本文:

──────

腰椎椎間板ヘルニアと近くの病院で診断されました。手術をしたほうがいいでしょうか?

どちらも正しいとは言えません。何故なら、治療法は個々によって異なるからです。椎間板ヘルニアでいきなり手術を行うことはまずありません。まず、症状がどのようなものか、あるいはどの程度の痛みかということが問題だと思います。具体的に申し上げますと、ヘルニアの症状といっても、腰痛が主体のこともあれば、坐骨神経痛を代表とする下肢への疼痛が主体の場合もあります。また、それらの症状に対して行う、内服・注射・リハビリなどに反応を示し、症状が改善する傾向があるか。もしこれらの手術以外の方法で症状が改善されれば手術を行う必要はありません。

ただし、症状を抑えて喜んでいてはいけません。ヘルニアは患者さん自身が症状を再度出現させないように、うまく付き合っていく疾患です。すなわち、普段からストレッチや筋トレでヘルニアの部分に負担をかけないような体を作っていかなければいけません。そして、そのような努力をしていても耐えがたい疼痛が持続する場合は手術を勧めます。ヘルニアの手術は決して怖い手術ではありません。ただし、手術をしても腰に対するセルフリハビリを行っていかなければならないことは言うまでもありません。

──────

データセットに収録された項目:
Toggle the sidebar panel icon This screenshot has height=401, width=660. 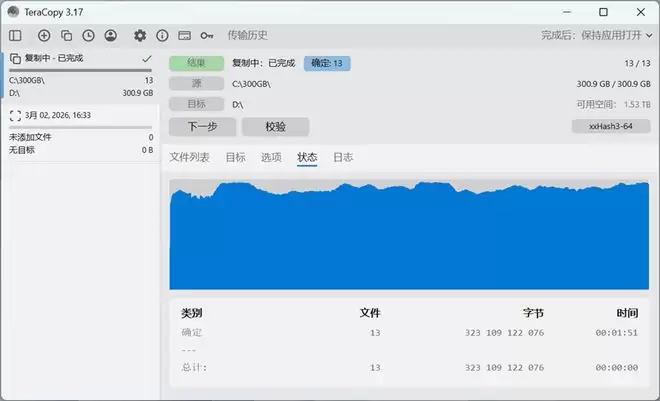coord(15,35)
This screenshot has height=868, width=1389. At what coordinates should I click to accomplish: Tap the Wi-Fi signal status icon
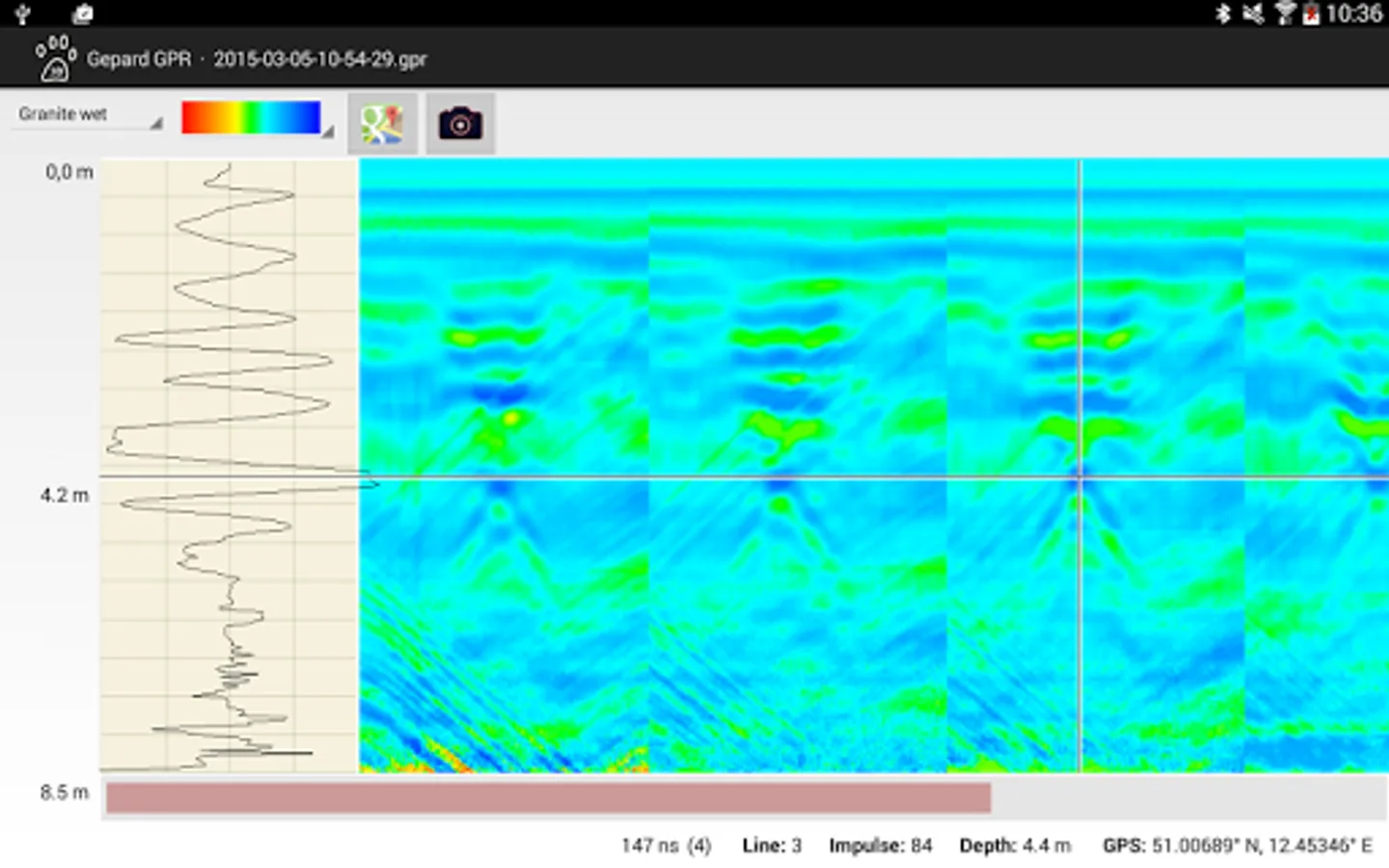[x=1284, y=14]
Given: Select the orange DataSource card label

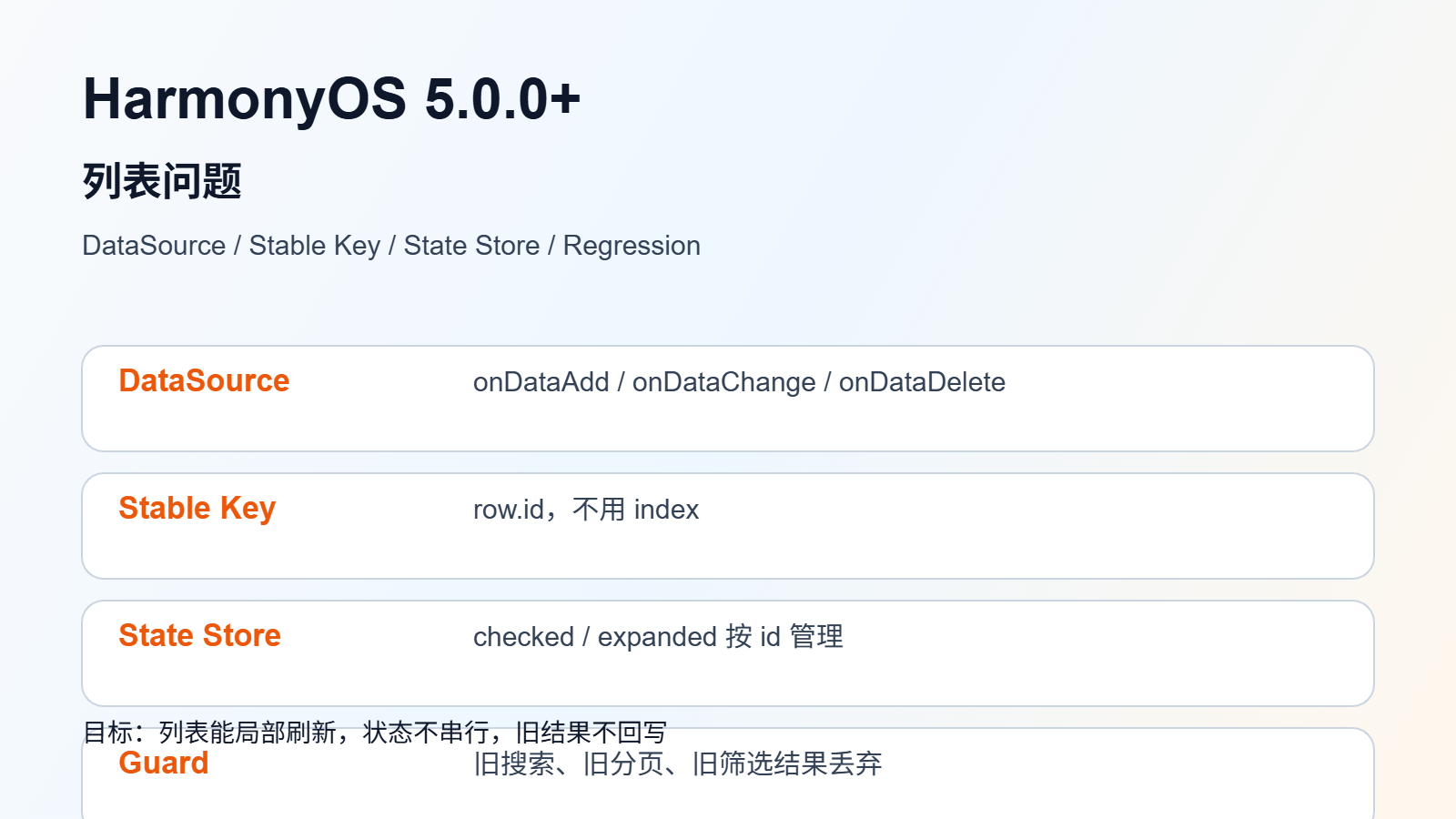Looking at the screenshot, I should tap(204, 380).
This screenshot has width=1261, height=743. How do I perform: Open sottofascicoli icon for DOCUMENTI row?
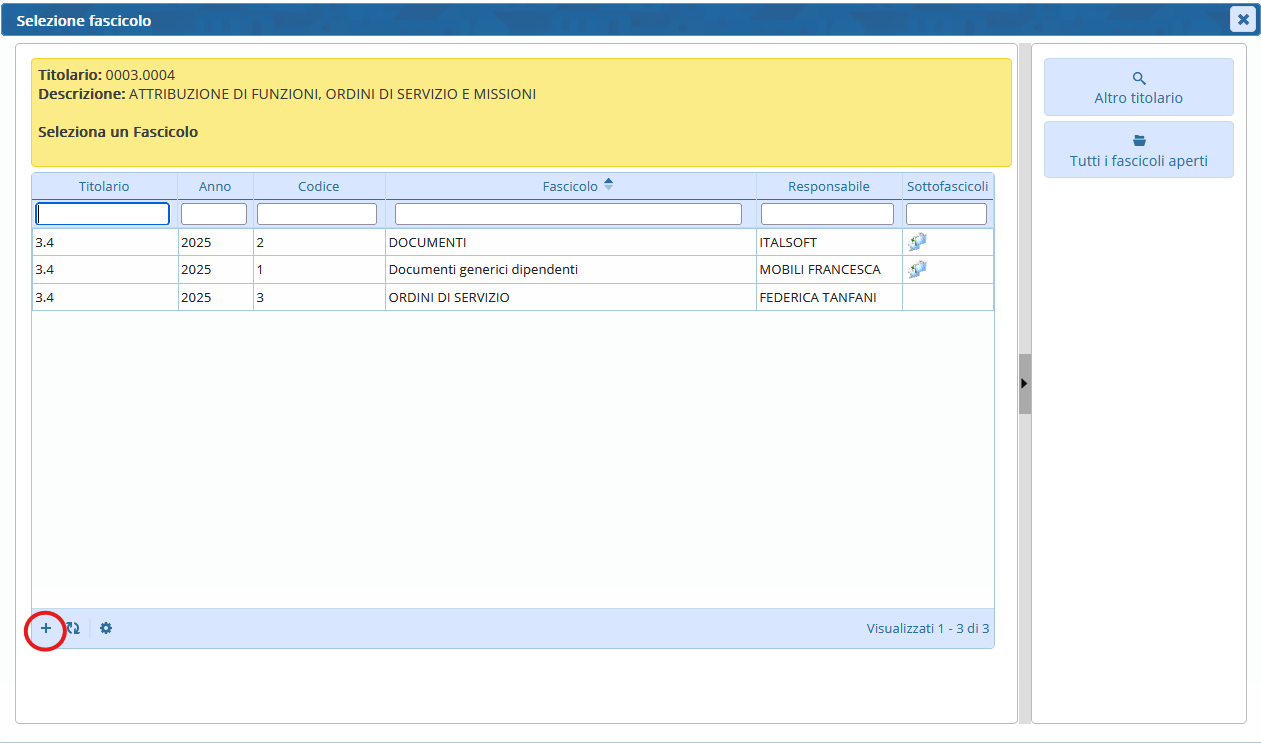coord(917,242)
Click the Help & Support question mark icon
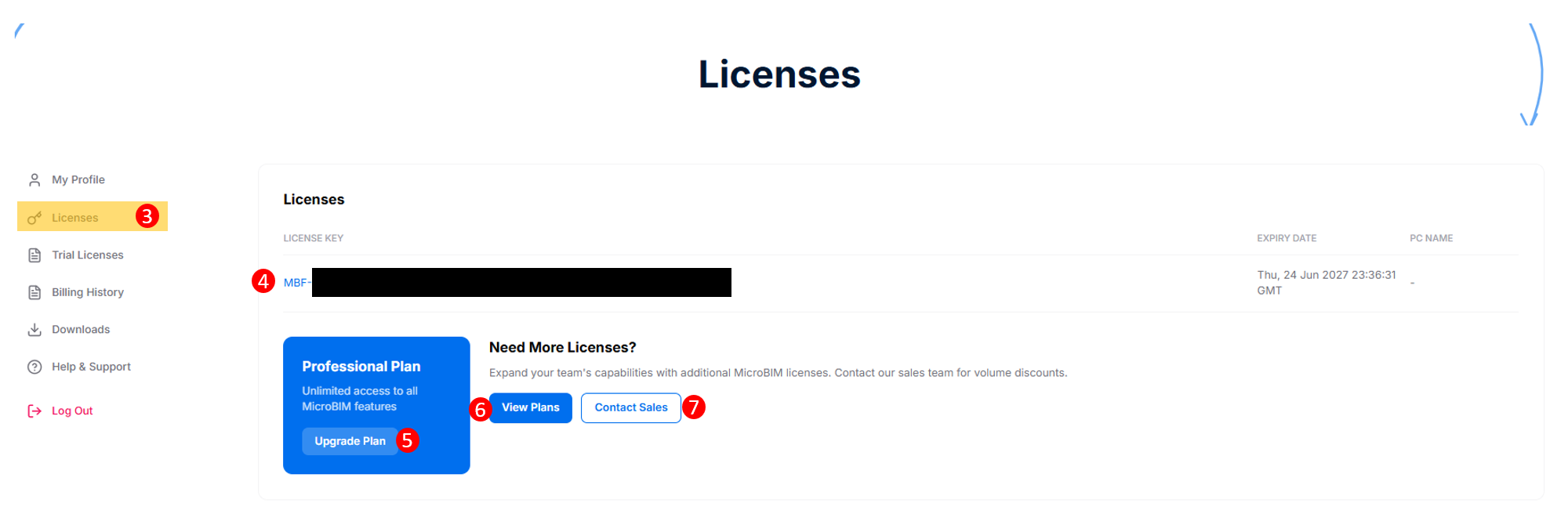This screenshot has width=1568, height=521. [34, 367]
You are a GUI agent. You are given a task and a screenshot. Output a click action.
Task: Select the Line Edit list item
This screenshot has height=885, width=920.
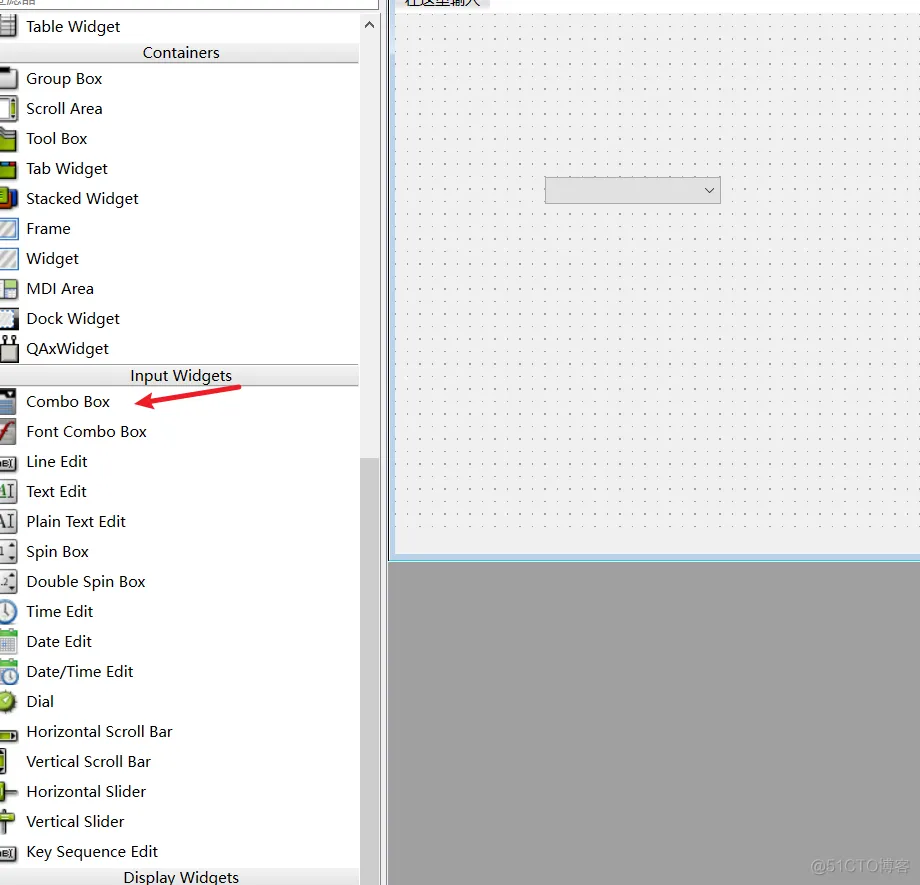coord(57,462)
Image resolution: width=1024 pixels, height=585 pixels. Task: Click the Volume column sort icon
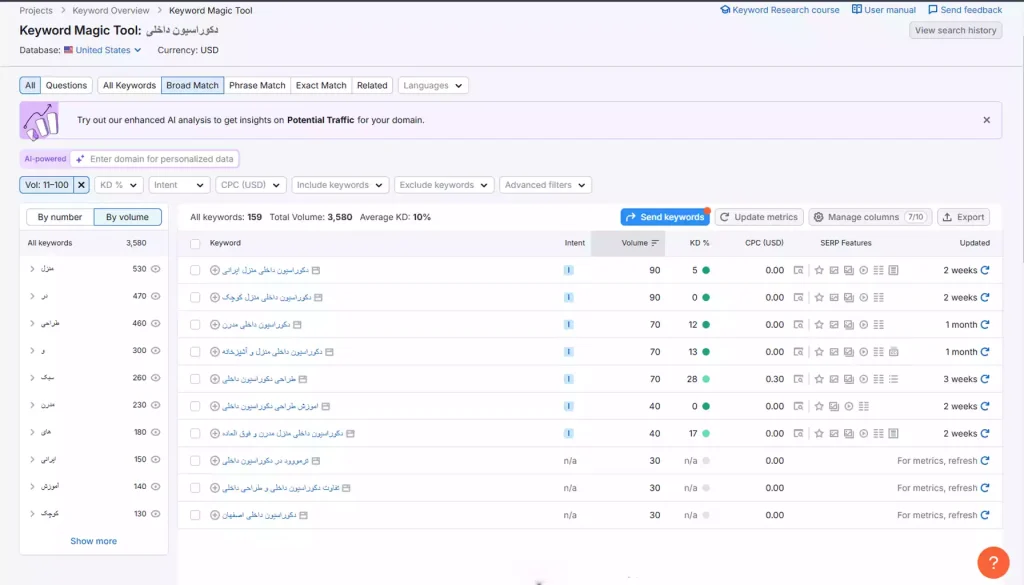pyautogui.click(x=655, y=243)
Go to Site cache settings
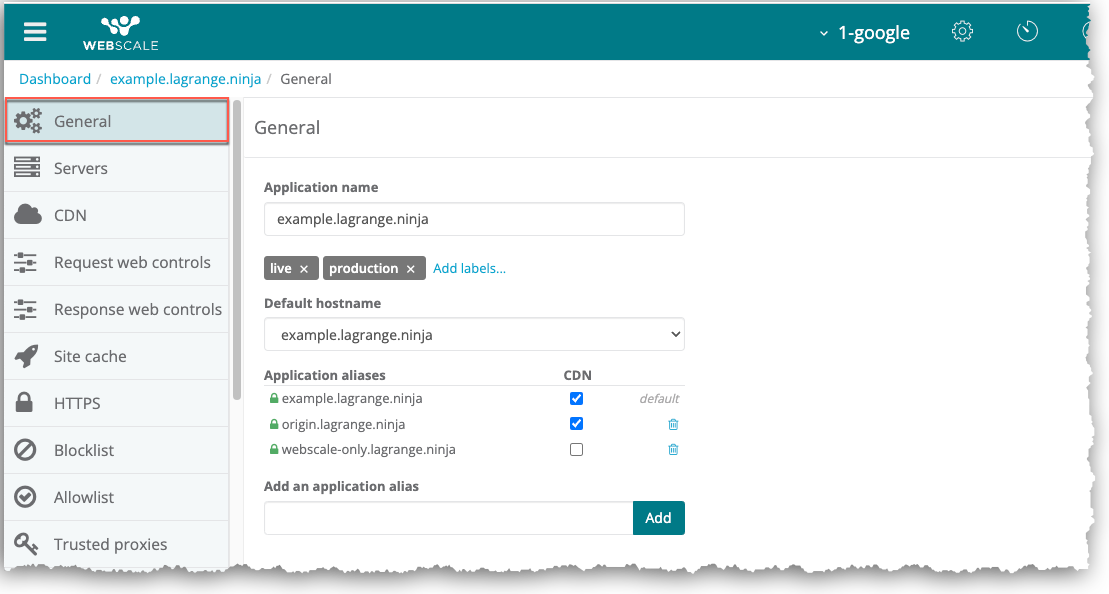The image size is (1109, 594). [90, 356]
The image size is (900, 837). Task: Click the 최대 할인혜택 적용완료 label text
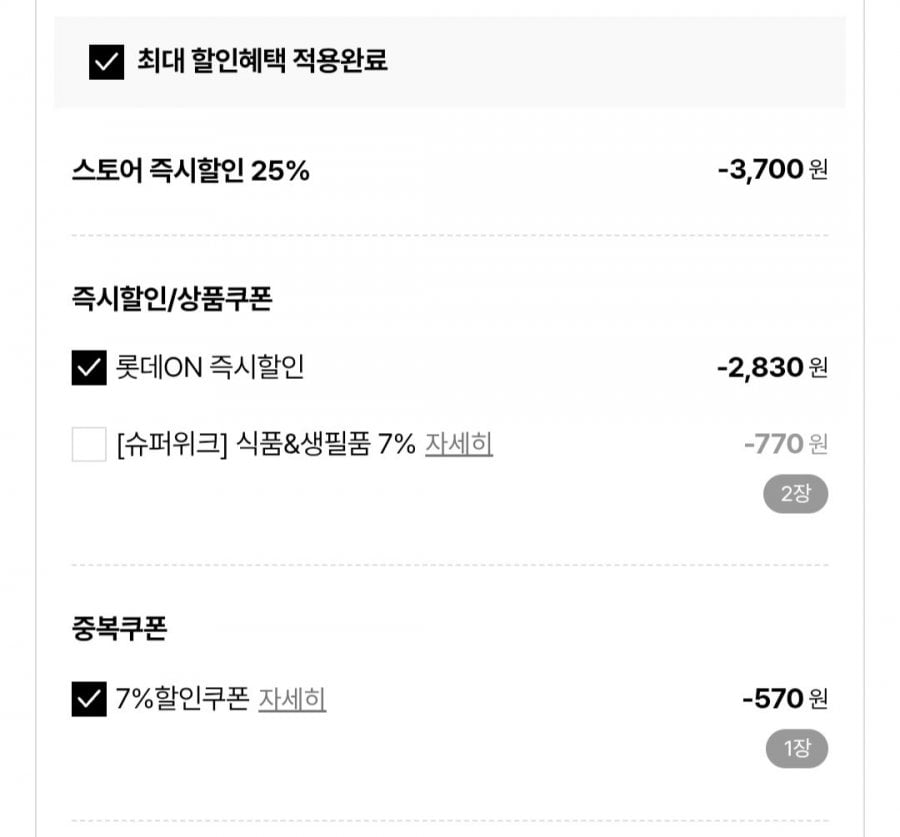(262, 62)
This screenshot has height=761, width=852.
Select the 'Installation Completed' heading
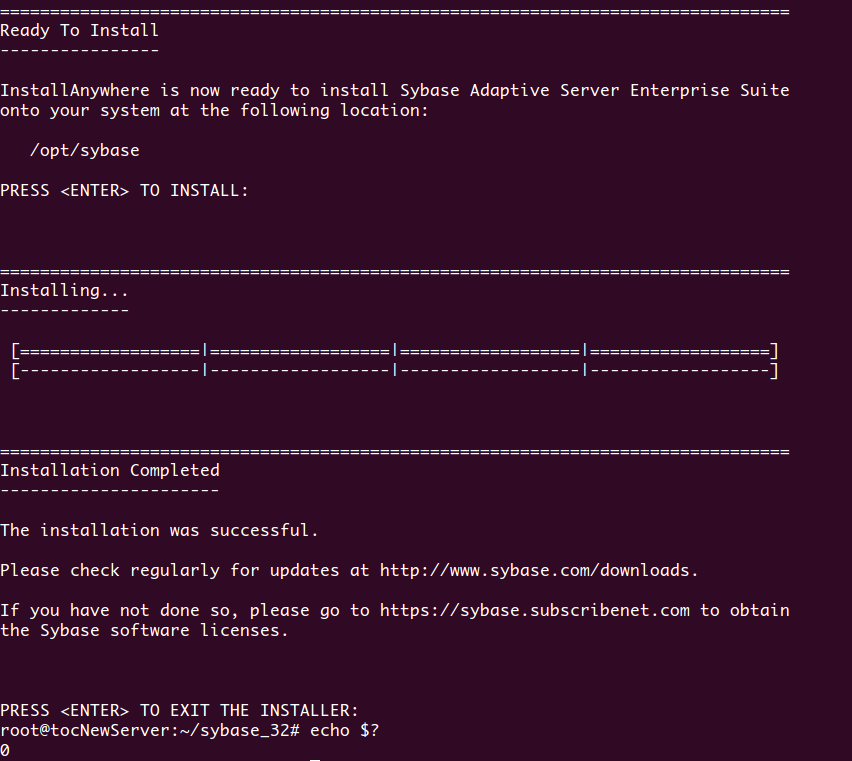[x=109, y=470]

──────

課題: 本文では、ストレッチや筋トレで努力しても耐えがたい疼痛が続く場合、何を勧めているか。

解答: 手術を勧めている。